Abang kenceng banget sih. nanti kalo Rama denger gimana?”
“Bodo
amat. Sumpah dek gue bener-bener gatel banget. Gue yang ngomong atau lo yang
ngomong?”
“Jangan
aneh-aneh deh bang.”
“Ya lo
cewek dek, udah mau 27 masih aja suka sama si brengsek satu itu. “
“Abang
udah 30 lebih juga belom nikah.”
“Ya
abang kan cowok.”
“Udah
ah, kenapa jadi bahas gender sih. aku mau masuk.”
“Dek,
sebelumnya maafin gue ya.
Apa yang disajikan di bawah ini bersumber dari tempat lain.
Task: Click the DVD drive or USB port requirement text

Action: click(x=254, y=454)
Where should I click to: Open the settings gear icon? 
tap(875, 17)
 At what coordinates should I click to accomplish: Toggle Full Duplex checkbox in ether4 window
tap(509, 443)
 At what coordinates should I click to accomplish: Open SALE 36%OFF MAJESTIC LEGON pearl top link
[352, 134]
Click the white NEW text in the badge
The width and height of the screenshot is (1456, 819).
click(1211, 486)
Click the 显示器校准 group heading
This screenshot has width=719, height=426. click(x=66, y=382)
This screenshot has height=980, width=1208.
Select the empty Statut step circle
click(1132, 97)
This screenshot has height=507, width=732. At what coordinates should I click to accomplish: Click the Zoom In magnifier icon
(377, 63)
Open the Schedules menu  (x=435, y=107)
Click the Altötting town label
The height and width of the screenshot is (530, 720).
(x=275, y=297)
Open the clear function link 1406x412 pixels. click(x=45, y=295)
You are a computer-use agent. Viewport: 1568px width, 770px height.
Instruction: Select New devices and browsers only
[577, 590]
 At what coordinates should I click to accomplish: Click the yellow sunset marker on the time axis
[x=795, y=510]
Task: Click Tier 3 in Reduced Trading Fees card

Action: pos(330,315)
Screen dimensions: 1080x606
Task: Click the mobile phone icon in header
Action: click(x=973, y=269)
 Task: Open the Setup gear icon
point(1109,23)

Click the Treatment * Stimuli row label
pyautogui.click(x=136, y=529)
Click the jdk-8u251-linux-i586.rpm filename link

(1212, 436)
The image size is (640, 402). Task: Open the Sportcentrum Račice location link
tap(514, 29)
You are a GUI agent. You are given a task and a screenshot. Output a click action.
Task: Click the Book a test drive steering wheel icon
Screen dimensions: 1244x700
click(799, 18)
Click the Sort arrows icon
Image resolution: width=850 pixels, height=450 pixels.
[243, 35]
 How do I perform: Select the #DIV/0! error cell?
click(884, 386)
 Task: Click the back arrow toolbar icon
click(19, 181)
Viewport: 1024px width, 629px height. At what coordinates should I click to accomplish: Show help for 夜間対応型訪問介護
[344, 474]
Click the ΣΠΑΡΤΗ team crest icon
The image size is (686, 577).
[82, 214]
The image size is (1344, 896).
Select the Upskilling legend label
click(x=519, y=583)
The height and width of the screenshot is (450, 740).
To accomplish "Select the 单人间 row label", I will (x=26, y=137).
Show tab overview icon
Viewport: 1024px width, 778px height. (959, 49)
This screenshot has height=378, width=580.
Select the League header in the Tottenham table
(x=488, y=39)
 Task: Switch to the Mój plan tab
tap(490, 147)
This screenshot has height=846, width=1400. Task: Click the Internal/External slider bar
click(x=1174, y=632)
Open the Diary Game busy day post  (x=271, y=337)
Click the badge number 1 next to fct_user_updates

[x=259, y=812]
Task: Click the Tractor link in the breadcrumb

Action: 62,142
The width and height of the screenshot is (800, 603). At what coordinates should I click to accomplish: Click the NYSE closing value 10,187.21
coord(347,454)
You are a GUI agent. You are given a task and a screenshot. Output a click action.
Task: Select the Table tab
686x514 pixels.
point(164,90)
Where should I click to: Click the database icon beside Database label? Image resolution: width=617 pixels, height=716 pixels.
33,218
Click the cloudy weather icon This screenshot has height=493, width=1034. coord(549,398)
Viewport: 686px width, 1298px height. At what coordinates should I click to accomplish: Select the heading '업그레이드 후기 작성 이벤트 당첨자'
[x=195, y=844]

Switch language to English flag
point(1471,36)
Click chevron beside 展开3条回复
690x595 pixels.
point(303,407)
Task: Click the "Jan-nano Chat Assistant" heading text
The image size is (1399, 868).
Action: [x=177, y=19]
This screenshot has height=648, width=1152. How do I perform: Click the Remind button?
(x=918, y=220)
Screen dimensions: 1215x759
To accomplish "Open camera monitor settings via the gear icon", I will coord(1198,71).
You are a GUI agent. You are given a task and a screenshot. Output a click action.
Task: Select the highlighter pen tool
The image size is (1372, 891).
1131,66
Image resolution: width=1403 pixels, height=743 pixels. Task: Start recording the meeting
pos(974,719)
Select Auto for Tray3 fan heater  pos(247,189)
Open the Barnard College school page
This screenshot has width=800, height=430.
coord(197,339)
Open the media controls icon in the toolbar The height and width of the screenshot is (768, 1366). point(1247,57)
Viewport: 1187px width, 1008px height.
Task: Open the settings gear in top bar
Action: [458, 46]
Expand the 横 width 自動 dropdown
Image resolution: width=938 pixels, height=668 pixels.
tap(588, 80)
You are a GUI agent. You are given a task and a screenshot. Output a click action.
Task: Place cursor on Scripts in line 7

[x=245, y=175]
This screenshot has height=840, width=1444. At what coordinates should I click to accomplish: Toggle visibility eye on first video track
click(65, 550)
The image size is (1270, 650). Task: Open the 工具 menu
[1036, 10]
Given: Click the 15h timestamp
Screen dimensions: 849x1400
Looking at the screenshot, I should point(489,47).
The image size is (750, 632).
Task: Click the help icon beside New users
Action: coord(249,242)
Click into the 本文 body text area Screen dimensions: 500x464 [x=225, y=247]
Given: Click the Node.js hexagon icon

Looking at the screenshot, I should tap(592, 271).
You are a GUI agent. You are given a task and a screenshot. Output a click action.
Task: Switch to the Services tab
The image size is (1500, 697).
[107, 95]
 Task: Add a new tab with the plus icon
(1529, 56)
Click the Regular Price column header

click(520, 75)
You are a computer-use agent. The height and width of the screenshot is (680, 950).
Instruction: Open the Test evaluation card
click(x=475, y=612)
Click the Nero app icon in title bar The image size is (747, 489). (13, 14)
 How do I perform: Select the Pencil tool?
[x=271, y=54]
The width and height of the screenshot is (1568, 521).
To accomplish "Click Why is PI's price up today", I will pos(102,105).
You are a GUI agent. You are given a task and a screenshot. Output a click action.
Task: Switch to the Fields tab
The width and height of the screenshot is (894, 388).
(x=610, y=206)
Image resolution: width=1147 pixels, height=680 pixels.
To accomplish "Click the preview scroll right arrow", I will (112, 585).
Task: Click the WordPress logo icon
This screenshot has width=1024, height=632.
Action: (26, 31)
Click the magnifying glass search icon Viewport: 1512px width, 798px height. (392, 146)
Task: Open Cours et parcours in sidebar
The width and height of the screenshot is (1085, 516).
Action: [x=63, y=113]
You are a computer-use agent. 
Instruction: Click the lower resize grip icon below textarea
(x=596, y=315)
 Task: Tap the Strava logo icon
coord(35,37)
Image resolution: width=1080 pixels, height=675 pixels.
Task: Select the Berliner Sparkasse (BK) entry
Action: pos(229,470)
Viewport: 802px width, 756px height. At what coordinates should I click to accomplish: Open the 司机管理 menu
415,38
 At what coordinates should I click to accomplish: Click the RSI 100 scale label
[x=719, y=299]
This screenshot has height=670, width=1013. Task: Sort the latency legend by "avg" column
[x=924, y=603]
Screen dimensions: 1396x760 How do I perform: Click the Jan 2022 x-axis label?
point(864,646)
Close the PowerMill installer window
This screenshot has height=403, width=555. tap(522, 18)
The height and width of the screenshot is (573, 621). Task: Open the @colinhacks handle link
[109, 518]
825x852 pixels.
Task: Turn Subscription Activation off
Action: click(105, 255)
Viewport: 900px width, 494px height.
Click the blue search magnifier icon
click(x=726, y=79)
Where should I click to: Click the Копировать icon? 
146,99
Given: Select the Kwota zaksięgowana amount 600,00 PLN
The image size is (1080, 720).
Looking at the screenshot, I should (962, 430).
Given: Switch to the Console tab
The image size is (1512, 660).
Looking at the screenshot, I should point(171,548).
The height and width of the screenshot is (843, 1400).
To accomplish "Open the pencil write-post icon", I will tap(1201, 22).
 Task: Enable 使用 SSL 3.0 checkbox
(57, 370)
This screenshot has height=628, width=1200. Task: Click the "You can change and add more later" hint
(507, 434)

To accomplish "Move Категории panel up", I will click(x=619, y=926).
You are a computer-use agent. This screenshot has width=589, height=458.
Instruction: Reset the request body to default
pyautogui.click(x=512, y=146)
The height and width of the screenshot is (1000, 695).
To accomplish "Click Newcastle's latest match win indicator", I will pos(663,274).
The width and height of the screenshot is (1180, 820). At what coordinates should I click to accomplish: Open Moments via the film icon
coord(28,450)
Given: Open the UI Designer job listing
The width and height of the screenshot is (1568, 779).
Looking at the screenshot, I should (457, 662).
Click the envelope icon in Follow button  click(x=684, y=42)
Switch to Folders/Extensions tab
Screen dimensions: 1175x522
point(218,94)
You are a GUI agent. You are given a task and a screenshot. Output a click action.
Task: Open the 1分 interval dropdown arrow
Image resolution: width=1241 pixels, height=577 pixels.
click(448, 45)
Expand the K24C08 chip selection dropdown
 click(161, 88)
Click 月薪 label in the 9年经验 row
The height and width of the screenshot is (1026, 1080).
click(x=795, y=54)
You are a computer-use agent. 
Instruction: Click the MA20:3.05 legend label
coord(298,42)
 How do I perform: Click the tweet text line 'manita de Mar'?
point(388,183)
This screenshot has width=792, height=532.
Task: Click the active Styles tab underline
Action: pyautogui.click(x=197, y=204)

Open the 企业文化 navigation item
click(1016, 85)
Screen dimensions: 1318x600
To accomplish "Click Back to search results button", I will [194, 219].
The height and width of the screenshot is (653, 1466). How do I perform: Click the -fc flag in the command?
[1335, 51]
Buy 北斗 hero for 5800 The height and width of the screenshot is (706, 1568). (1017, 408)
Gue bener-bener mau yang terbaik buat lo. Gue minta ijin lo untuk ngelakuin apapun buat Rama.”
“Abang
jangan!”
Aku
berani berteriak, karena Rama sudah pergi beberapa detik yang lalu, terdengar
dari deru motornya.
“Ya
gimana lagi. siapa coba yang tahan liat lo murung terus gini? Please ya? Atau lo
yang bilang?”
“Gak
ah. Rama gak mau ngerusak hubungan kita.”
“Dek,
lo udah gede. Bukan remaja labil. Umur lo juga udah mateng. Lo harus bisa bikin pilihan, bilang ke Rama kalau lo gabisa terus di giniin. Ungkapin perasaan lo
sama Rama. Kalau Rama menanggapinya positif ya bagus, tapi kalo Rama-“
“-Rama
gak mau lebih dari sekedar temen bang.”
“Lo
tahu dari mana? dia bilang?”
Aku hanya
diam.
“Bilang
aja dek. Gue gak nyuruh lo nembang sib ego. Bilang doang kalo lo suka sama dia.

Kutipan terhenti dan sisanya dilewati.